## Aim of the exercise
Print the data that follows again, keeping every line exact.

[Dataset records]
▬▬▬▬▬▬▬▬▬▬
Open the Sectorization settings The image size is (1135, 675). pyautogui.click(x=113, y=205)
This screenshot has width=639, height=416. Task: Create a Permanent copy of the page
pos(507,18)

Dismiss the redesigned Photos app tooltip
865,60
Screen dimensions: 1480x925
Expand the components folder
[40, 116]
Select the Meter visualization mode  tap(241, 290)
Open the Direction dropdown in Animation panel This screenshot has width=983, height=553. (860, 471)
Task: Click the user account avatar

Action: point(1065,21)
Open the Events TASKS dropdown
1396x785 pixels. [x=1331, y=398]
▬▬▬▬▬▬▬▬▬▬
## Expected answer
Open the Sectorization settings The image size is (1135, 675). pyautogui.click(x=113, y=205)
This screenshot has width=639, height=416. Task: Create a Permanent copy of the page
pos(507,18)

Dismiss the redesigned Photos app tooltip
865,60
Screen dimensions: 1480x925
Expand the components folder
[40, 116]
Select the Meter visualization mode  tap(241, 290)
Open the Direction dropdown in Animation panel This screenshot has width=983, height=553. (860, 471)
Task: Click the user account avatar

Action: point(1065,21)
Open the Events TASKS dropdown
1396x785 pixels. [x=1331, y=398]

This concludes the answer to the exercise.